We know that stories like these are just the tip of the iceberg and many of them go unreported in the ever-growing mass incarceration of immigrants. For example, in 2017 a group of detained individuals of Iraqi origin claimed in a lawsuit that they were being called “Al-Qaeda” and “camel jockeys” and other atrocious slurs by ICE and contractors while being denied adequate food and medical care. A 2018 report found that a number of African immigrants detained at the privately-operated West Texas Detention Facility were called racial slurs by guards and subjected to arbitrary use of force, such as being pepper-sprayed. Another study along the border by the Center for Migration Studies found that anti-immigrant statements by border patrol agents often involved threats and physical abuse. One of the men surveyed recounted being shoved to the floor by an agent after he yelled at him, “go back to your country.”

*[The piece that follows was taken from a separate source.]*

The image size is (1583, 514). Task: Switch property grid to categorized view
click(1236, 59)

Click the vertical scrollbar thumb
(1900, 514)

Although Freedom for Immigrants’ report led to an internal investigation by the Department of Homeland Security’s Office of the Inspector General, we have not seen any improvement in the way immigrant prison guards are trained. We also haven’t seen any guards held accountable or facilities closed for being noncompliant with ICE’s own federal standards. We have actually seen the exact opposite.

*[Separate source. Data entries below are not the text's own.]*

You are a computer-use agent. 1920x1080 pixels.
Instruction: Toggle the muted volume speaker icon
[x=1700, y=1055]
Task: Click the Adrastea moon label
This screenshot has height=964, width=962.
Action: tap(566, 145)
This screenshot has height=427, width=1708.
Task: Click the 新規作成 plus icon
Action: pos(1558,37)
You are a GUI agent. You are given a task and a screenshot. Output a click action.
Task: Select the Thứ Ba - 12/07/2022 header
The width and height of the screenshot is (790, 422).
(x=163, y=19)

While we continue to document hundreds more complaints of abuse motivated by hate or bias, people who are trying to offer care to migrants are being prosecuted, as in the case of activists with the humanitarian aid group No More Death/No Más Muertes.

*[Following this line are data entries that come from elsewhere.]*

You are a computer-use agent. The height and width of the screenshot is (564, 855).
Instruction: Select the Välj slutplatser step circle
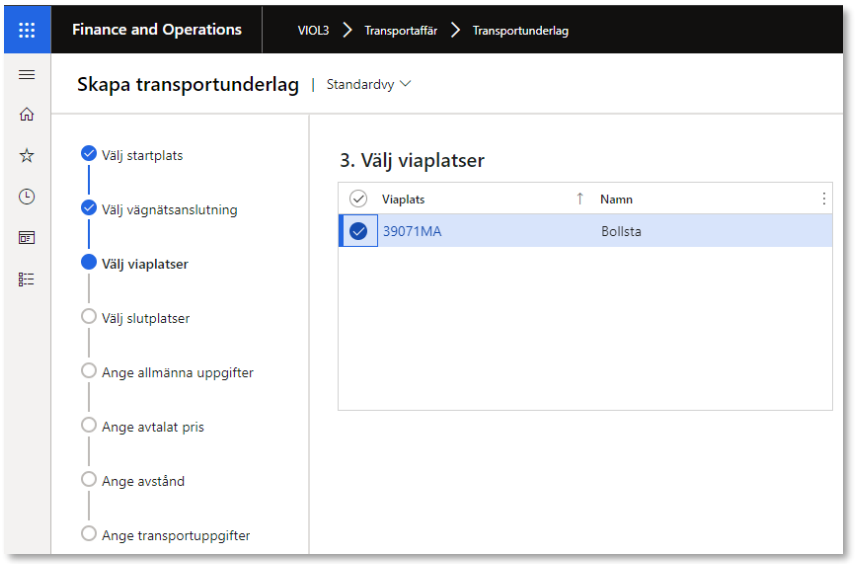tap(89, 316)
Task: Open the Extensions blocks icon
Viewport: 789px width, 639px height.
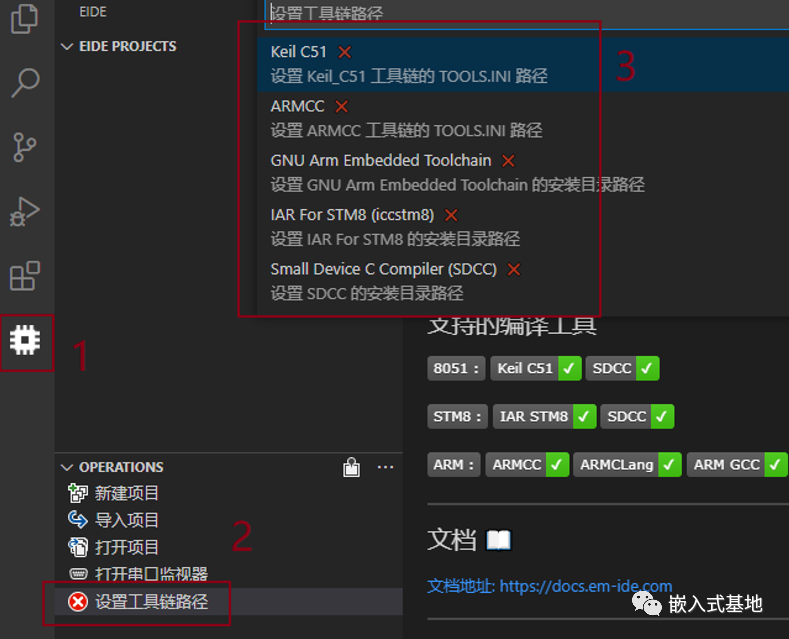Action: pyautogui.click(x=25, y=275)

Making sure that those civil servants who have disparaged or mistreated people in their care be held accountable for their actions would be a good start, but it’s not nearly enough. Individual acts of abuse and human rights violations are symptomatic of a larger issue. The core of the problem lies in the nature of the U.S. immigration detention system, which breeds a culture of impunity and violence.
There are a number of ways you can help right now to change this. One quick and easy way of making sure that immigrants are not being subjected to mistreatment is by donating to immigration bond funds. We, along with over 20 other organizations around the country, run bond funds to ensure that people are freed as soon as possible—especially those who are acutely suffering on the inside.
Another way can help is by bearing witness. We run a national network of 55 visitation groups across the country that not only help break the isolation of detained individuals but also monitor the facilities for human rights violations. With over 200 ICE jails and prisons in the country that are as transparent as a wall of bricks, and with more popping up under the Trump Administration, there is a critical need for people to conduct regular visits.
After you visit a detention facility, you can call or engage with your local elected officials. Think of it this way: Who will speak up for those individuals detained in your backyard if ICE or prison guards are continuously trying to silence them? Constituents have the power to relay these stories to their elected officials and pressure them into taking action, which leads us to our next step.
Ultimately, what we need is a complete dismantling of this shadowy network of jails and prisons, starting with putting a stop to their growth. Legislation introduced by Sen. Kamala Harris of California and U.S. Rep. Pramila Jayapal of Washington, known as the Detention Oversight Not Expansion (DONE) Act, would help accomplish this. Not one more dollar of our taxpayer money should go toward a system that only serves to further demean immigrants.
Christina Fialho is an attorney and the co-founder and executive director of Freedom for Immigrants.
Liz Martinez is communications director for Freedom for Immigrants.